Press TV has conducted an interview with Mike Billington, a member of the Executive Intelligence Review in Leesburg, to share his thoughts on Japan’s newly-passed controversial law that expands the role of the country’s military, allowing it to take part in overseas conflicts.
What follows is a rough transcription of the interview.
Press TV: How much of this was a direct push by the United States?
Billington: There is no question. It is not quite accurate to say that the policy allows Japan to be involved in fighting overseas, there is truth to that, but it is a very explicit policy which the LDP (Liberal Democratic Party of Japan) leaders that are backing this acknowledge which is that the purpose of this is that Japan can and will join in a US war against China and we have the President of United States who is committed to a war with Russia, who is confronting Russia intentionally, deploying nuclear tactical missiles to Europe at the same time that he is surrounding Russia and China in Asia with ABM systems, with the missile systems and a war with Russia would be a war with China. So we are on the brink of global thermonuclear war.
It is a terrible mistake by Abe. Abe has other interests that are far more sane. Mr. Kishida, their Foreign Minister was in Moscow this last week. They are concerned about trying to settle the issue of the islands in the north but really the issue is economic collaboration into development of the Russian Far East as part of the BRICS and as you probably know the South Korean President Park Geun-hye attended the celebration, the 70th anniversary of the end of the war in Moscow and stood proudly with Xi Jinping and with Vladimir Putin and that threesome is a very clear display to the United States and to Japan that the neo-con Obama idea of a US, Japan, Korea alliance against China is rejected.
So Abe is foolishly trying to put Japan at the mercy of the US war policy, at the same time that he is trying to establish closer ties with Russia and China. My sense is that Xi Jinping and Putin are moving towards trying to draw Abe into recognize that the sanity of Japan, that the same policy for Japan is to join with the BRICS in development. Japan has a [tremendous] productive power and potential not to be part of this paradigm for global war.

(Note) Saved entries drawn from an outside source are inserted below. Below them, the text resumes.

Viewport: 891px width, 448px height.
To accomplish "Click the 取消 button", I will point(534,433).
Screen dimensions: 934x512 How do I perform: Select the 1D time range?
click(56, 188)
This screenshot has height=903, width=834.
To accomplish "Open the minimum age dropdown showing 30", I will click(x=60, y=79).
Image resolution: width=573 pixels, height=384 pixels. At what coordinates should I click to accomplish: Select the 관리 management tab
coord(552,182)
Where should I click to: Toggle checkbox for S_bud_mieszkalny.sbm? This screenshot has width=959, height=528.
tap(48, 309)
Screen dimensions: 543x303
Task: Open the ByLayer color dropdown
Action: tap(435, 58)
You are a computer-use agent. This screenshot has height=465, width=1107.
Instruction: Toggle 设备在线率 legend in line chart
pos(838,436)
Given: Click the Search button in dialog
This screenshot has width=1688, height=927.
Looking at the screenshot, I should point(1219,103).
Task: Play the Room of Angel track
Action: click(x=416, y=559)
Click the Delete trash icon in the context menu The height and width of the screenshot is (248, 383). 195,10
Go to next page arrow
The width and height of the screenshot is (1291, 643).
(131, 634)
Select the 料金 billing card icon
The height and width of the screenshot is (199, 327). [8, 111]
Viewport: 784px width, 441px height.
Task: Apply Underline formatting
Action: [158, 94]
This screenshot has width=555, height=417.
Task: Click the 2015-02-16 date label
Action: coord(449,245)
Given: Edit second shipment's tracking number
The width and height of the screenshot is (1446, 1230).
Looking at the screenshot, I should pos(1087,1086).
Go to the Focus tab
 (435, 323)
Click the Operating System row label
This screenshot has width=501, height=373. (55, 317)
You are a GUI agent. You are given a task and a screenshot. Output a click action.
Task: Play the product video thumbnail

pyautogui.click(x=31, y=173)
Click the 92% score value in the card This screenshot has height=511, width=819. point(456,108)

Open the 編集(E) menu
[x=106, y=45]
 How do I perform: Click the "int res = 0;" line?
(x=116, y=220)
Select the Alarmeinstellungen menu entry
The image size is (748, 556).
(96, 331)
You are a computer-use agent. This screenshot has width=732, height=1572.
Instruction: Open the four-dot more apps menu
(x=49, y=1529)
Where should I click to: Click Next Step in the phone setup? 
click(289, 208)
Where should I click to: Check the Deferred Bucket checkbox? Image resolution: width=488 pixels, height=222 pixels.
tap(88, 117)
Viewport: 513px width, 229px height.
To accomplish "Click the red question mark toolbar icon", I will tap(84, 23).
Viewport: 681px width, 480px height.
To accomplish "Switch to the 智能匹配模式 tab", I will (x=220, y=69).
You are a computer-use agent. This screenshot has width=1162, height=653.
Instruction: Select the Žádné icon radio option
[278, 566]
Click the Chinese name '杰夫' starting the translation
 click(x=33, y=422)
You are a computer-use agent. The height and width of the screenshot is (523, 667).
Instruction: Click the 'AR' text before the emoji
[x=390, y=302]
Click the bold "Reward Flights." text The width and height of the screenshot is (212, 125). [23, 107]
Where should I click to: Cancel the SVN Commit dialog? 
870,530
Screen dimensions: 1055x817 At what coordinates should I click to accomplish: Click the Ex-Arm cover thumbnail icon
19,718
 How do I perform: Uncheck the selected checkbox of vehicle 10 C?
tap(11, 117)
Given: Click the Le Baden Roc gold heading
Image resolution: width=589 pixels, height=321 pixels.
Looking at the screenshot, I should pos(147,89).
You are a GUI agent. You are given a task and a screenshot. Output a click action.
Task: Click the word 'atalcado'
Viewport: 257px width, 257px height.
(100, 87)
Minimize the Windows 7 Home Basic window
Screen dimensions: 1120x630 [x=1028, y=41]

We will see how that goes. There is going to be a meeting between Xi Jinping, Park Geun-hye and Abe sometime over the end of this year, that has been agreed to and I think this is a sane effort to try to bring Japan away from the brink of this policy. It is reversible, it is not cut in stone, it has been passed but I think it is going to bring Abe down in his support and it is a mistake that he made which should be corrected.